While myopia affects both adults and children, she emphasizes the importance of being diagnosed at an early age. “Due to their highly developing eyes, the progression of myopia in children can lead to long-term consequences such as lazy eye, strabismus, and a range of ocular diseases.”
Childhood myopia’s prevalence is increasing, affecting 85-90% of young adults in some Asian countries. Dr. Cotaoco highlights the role of genetics and environmental factors in myopia development, noting that children with myopic parents have a higher risk of developing it themselves. She also cites early gadget exposure, reduced outdoor time, and increasingly demanding academic expectations from children as contributing factors.

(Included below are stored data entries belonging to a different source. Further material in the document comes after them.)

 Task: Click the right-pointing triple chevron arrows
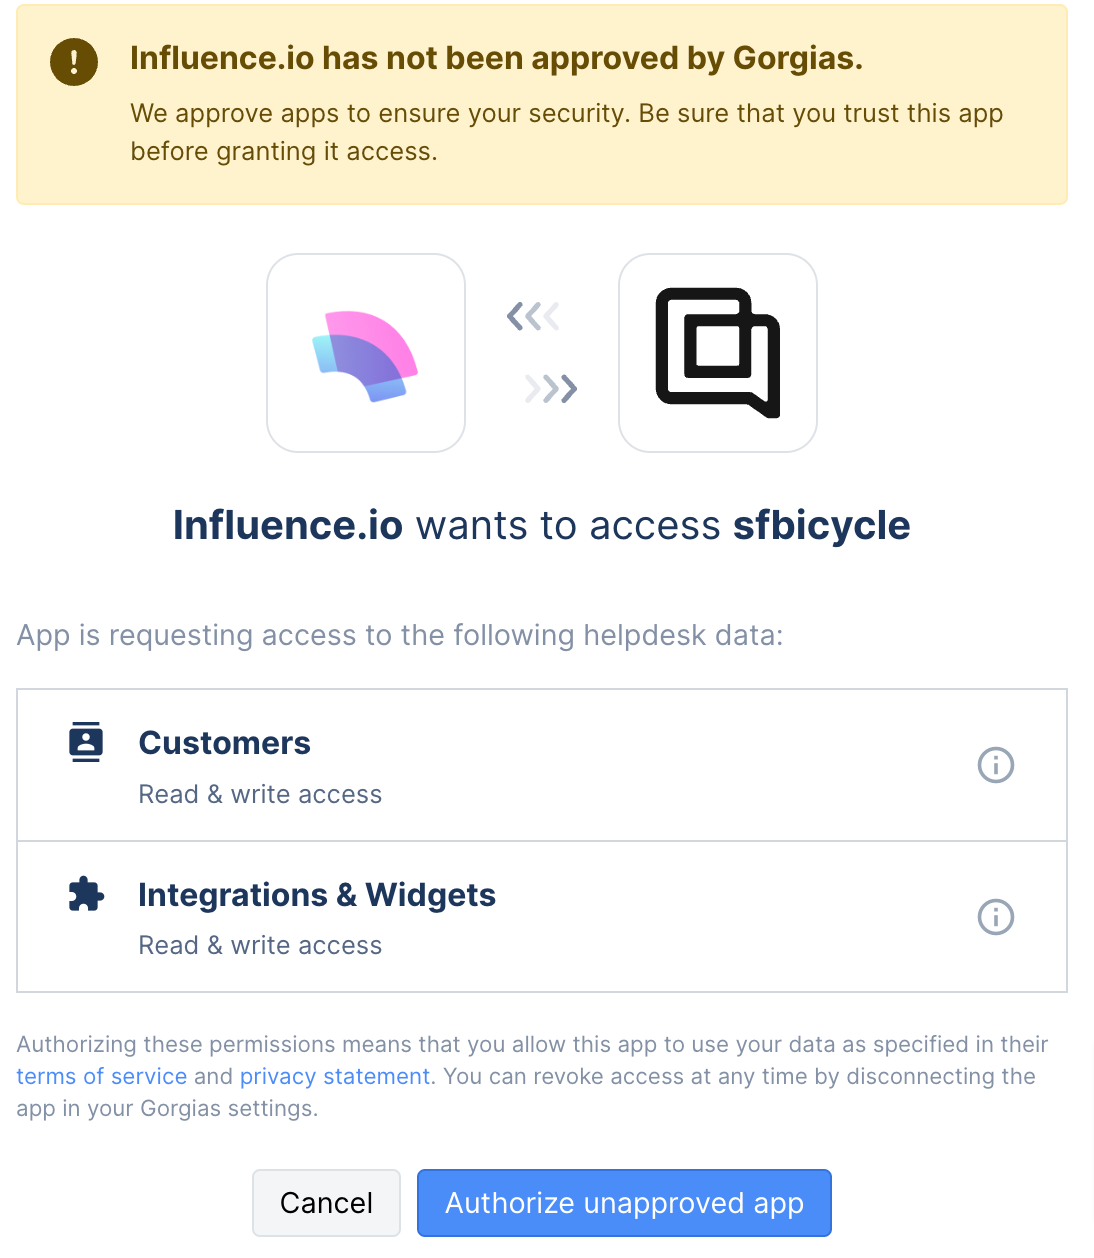551,388
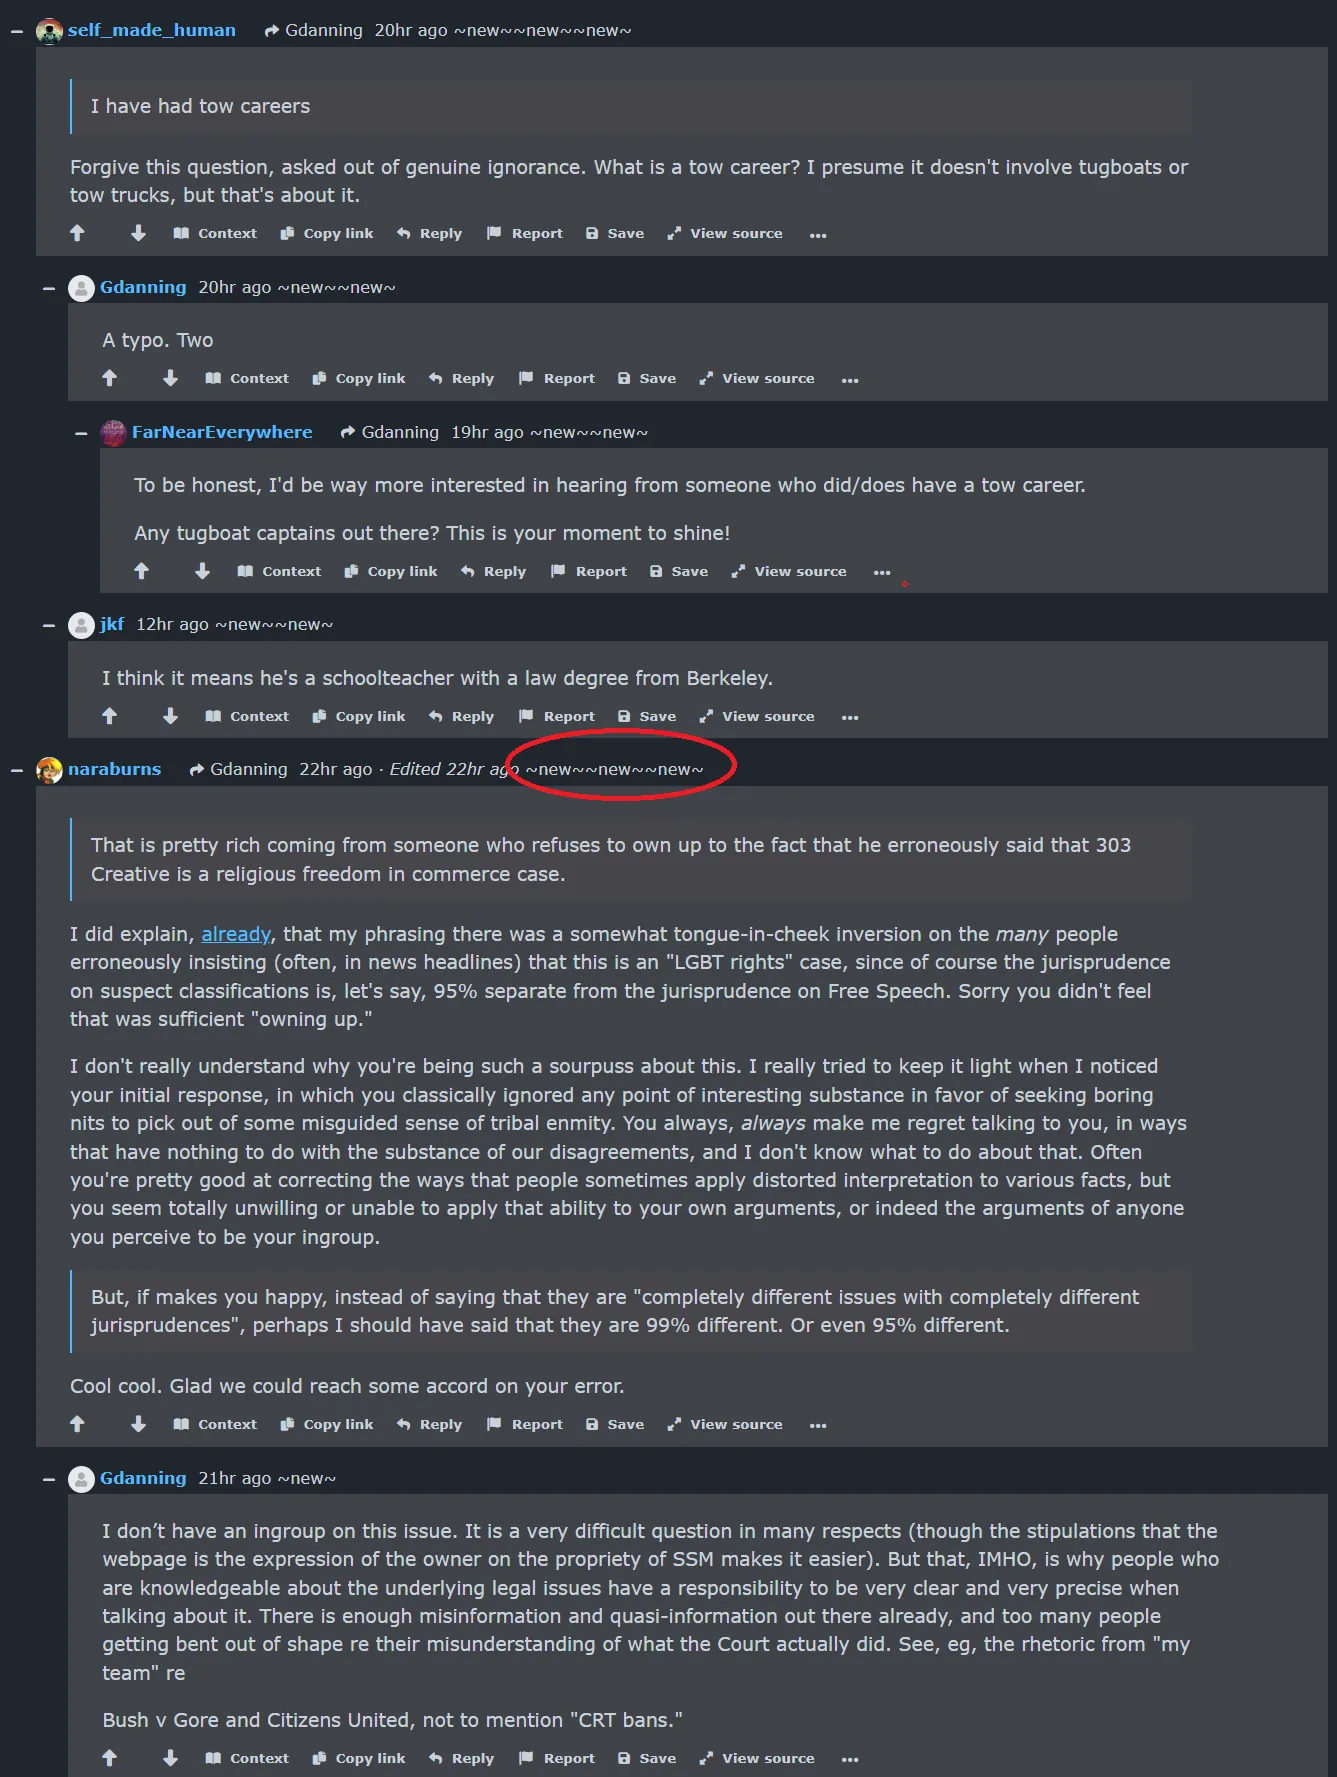Open the 'already' hyperlink in naraburns' reply
The height and width of the screenshot is (1777, 1337).
[236, 934]
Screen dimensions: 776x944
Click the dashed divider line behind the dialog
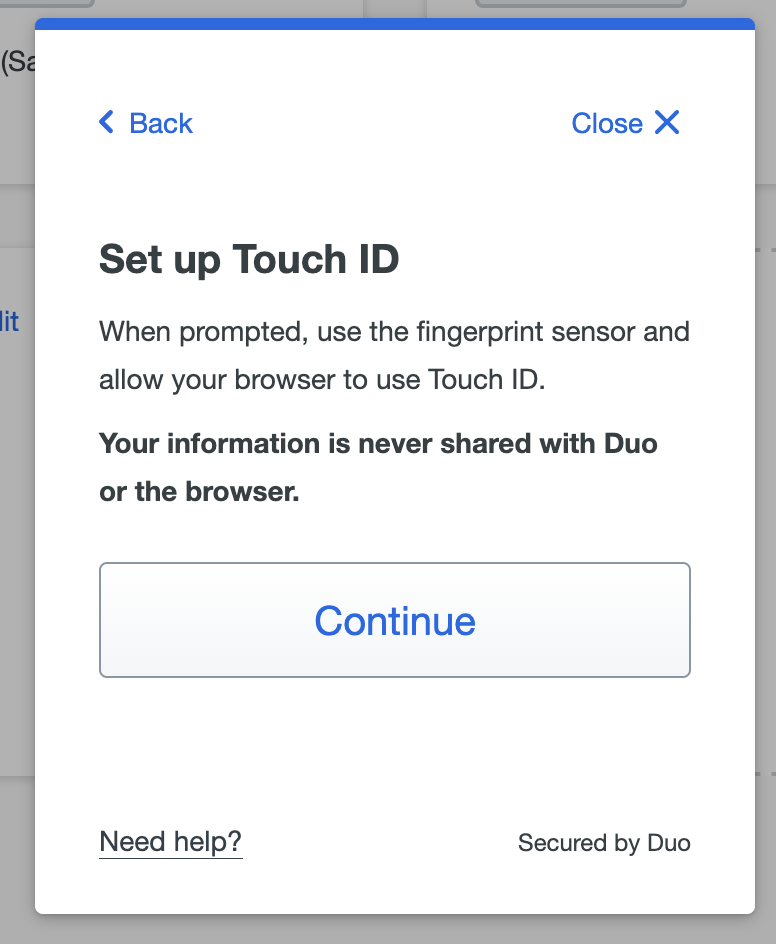pos(765,249)
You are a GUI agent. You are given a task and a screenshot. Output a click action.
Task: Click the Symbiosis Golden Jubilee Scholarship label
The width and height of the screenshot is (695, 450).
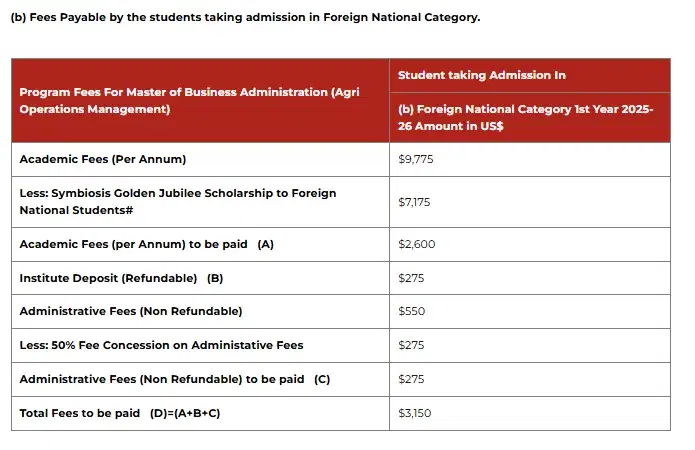178,201

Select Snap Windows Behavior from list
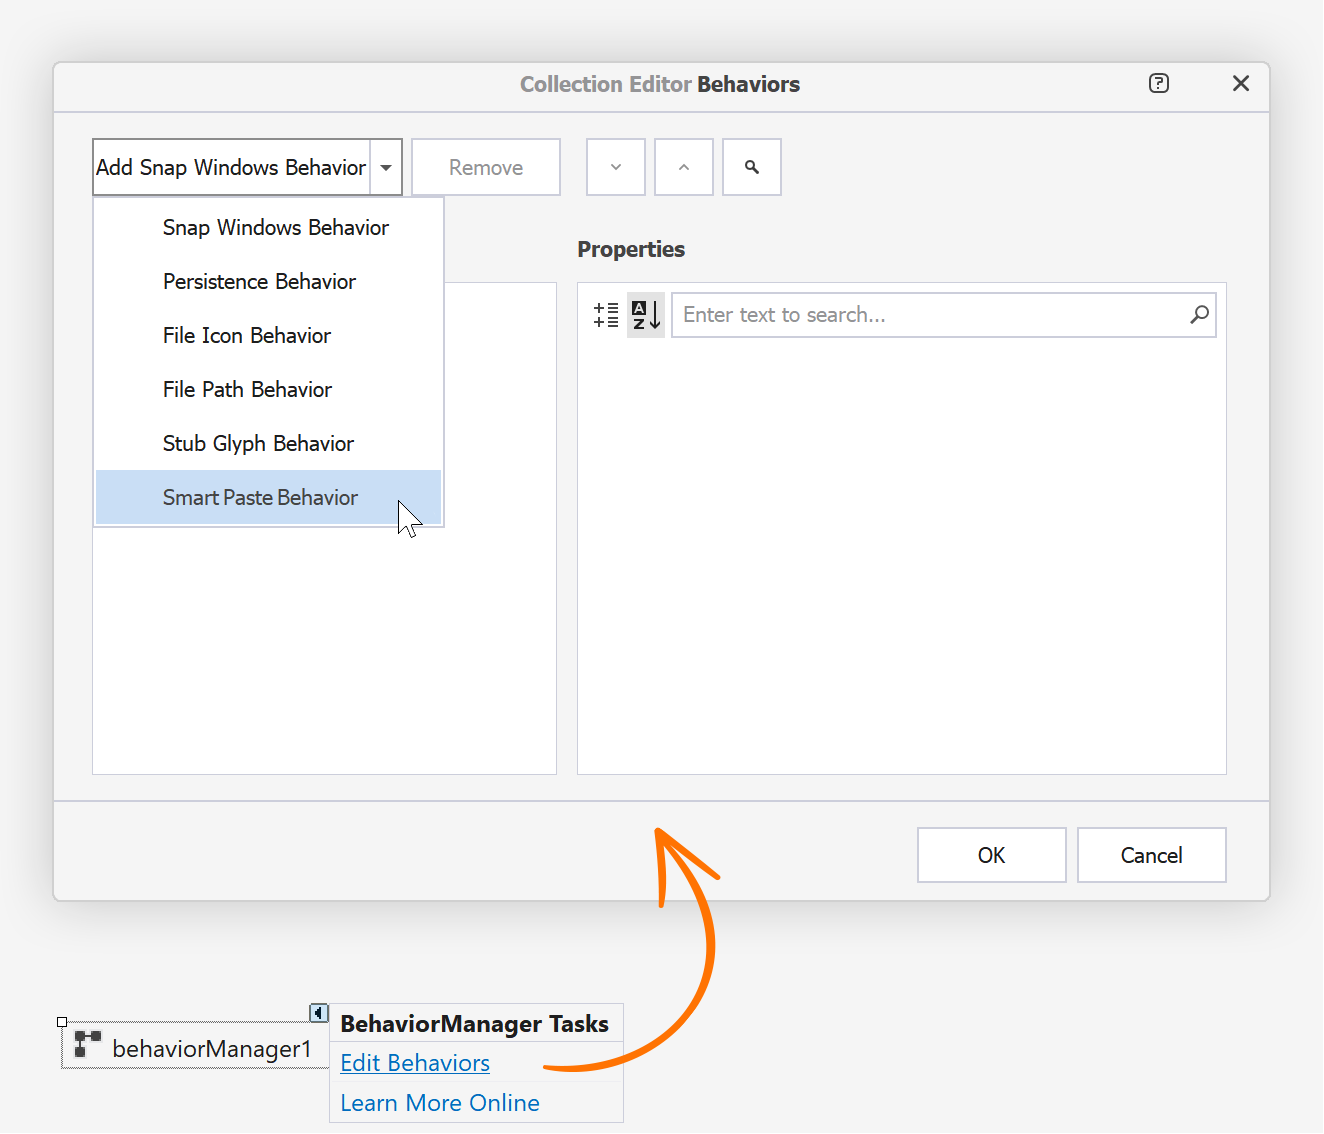click(x=275, y=228)
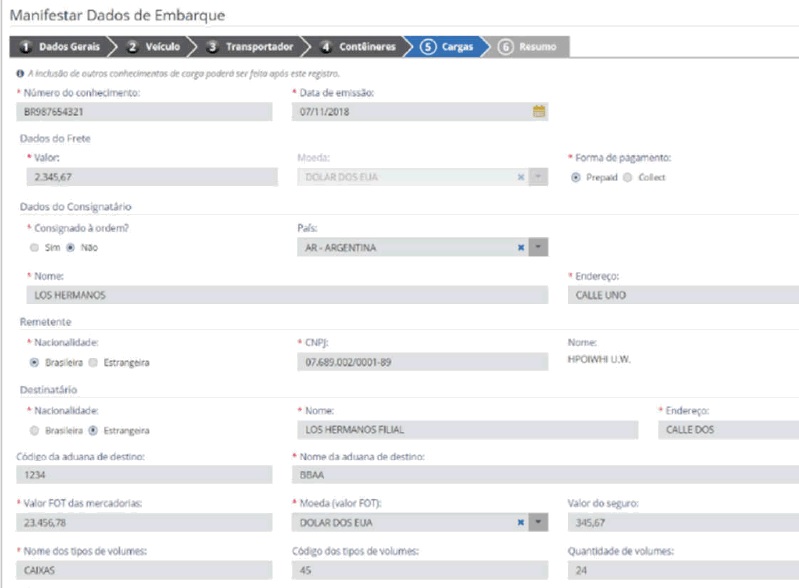Open the calendar picker for Data de emissão
This screenshot has width=799, height=588.
539,112
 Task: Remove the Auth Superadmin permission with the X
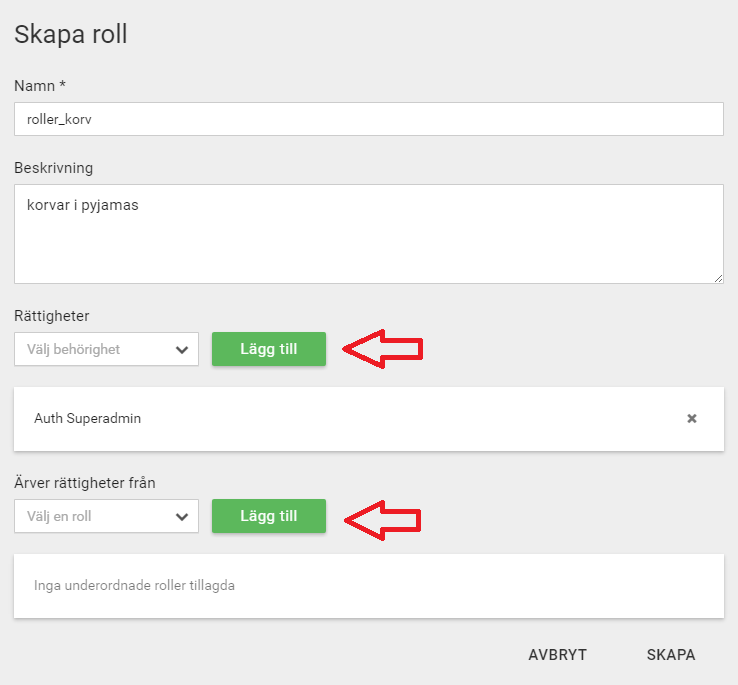pos(691,418)
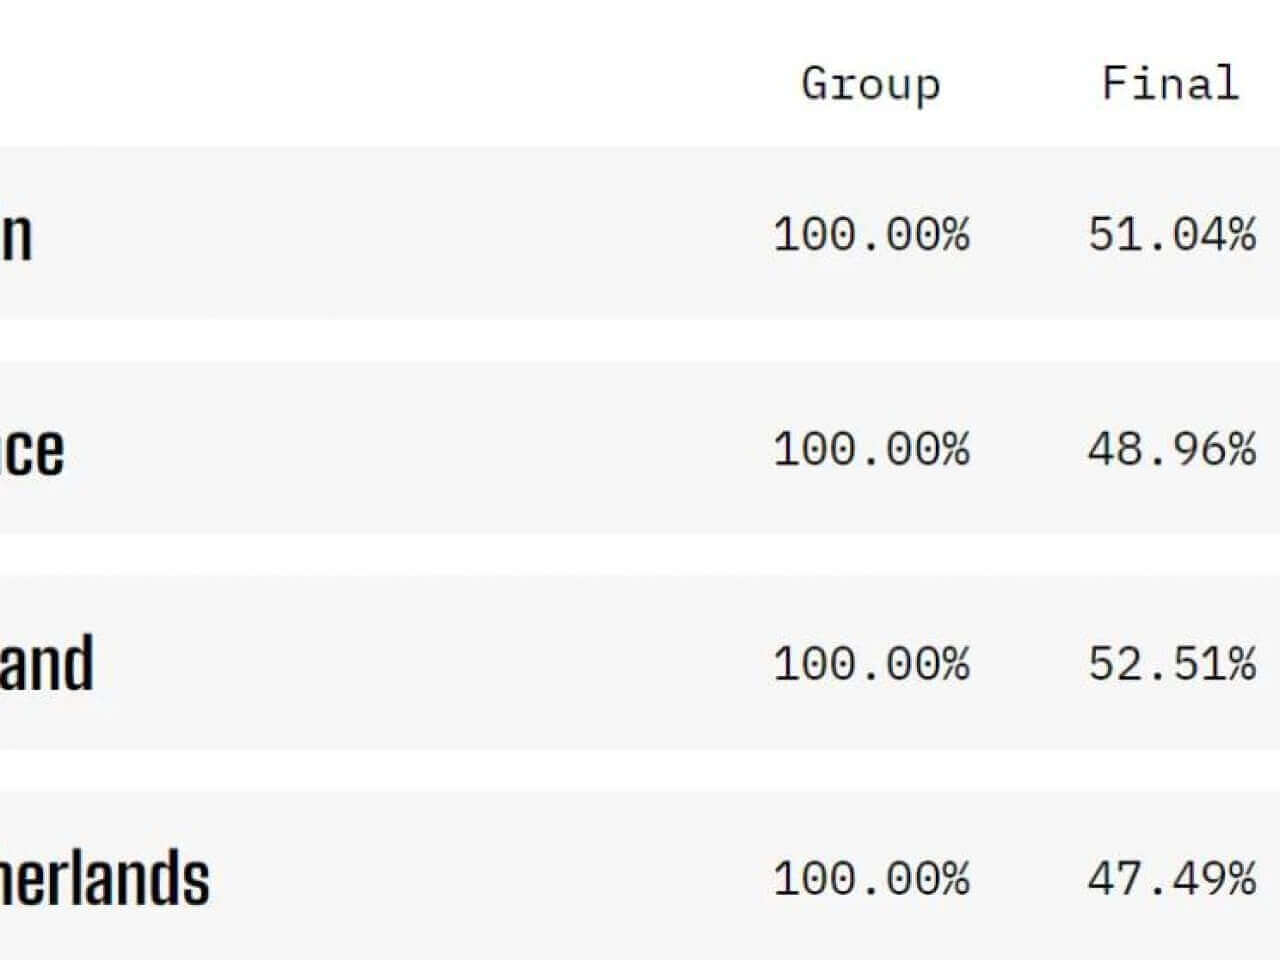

Recognizing Myopia in Children
Parents should be vigilant for signs in young children as they may not be able to accurately express their experience with blurry vision. According to Dr. Cotaoco, “Signs and symptoms may be subtle — ranging from squinting (narrowing of the eyes to see better), going very close to the blackboard, lack of confidence in school and frequent mistakes when copying, and presence of strabismus (misalignment of the eyes). In these cases, preschool screening is essential, and the feedback from their educators is most valuable.”
The early detection of childhood myopia is so essential that Republic Act 11358, also known as the National Vision Screening Act, was enacted in 2019 with the intention of screening kindergarten-age children for possible errors of refraction.
Encouraging kids to take an active role in their treatment
Dr. Cotaoco believes that it’s essential for kids to take an active part in their treatment. She says, “Most kids nowadays are very involved in their treatments, and discussing with them what works and what can worsen their condition, what activities they can consider participating in, helps them understand better.”
And it’s not just the kids. Parents and guardians need to also be observant of the children if they are exhibiting any of the possible symptoms of myopia. As an ophthalmologist, Dr. Cotaoco also ensures that she spends ample time with the adults as she does with the children, not just explaining, but also actively listening to their queries. In addition, she emphasizes the importance of follow-ups and consistency with treatment.
Developing healthy habits for better eyesight
The use of gadgets has become an integral part of daily life, moreso with children who are exposed to them at an earlier age. Dr. Cotaoco advises providing other positive experiences to lessen kids’ exposure to screens. “More than setting a time limit for screen time, I think it is more important to encourage alternative activities, especially those that involve outdoor play.” She also adds, “Exposure to natural sunlight is recommended and found to have a protective effect. No exact guidelines have been released, but results from clinical trials are very promising.”
In over eight years of practice, Dr. Cotaoco still gets a special feeling every time one of her patients responds positively to treatment. She shares, “The sheer joy of a child seeing clearly after wearing prescription spectacles is truly fulfilling for me. Being able to give sight and seeing them grow in confidence is worthwhile.”
And along with the rest of the ophthalmology department at Cardinal Santos, she stresses the need to be steadfast in providing children’s eye health. “Our role as ophthalmologists is to never tire in providing the platform to screen and detect preventable eye diseases such as errors of refraction. We also need to be constantly updated to the new treatment modalities and offer what is sound and based on evidence.
At Cardinal Santos Medical Center, the Outpatient Department has dedicated ophthalmology clinics that are manned by competent residents-in-training and headed by its fellow in Pediatric Ophthalmology. They provide screening to younger children, perform adequate refraction and a thorough ophthalmologic evaluation, and provide the necessary resources for the patient’s treatment.
The hospital’s newly revamped Eye Center also provides comprehensive screening, refraction, and treatment for childhood myopia, ensuring optimal care for young patients.
In an era marked by technological advancement, Dr. Kimberly Cotaoco’s insights provide a compass for parents and guardians, enabling them to navigate the landscape of childhood myopia with knowledge and care. Through early detection, proper intervention, and fostering healthy habits, children’s vision can be safeguarded, promoting a future of clear sight and bright possibilities.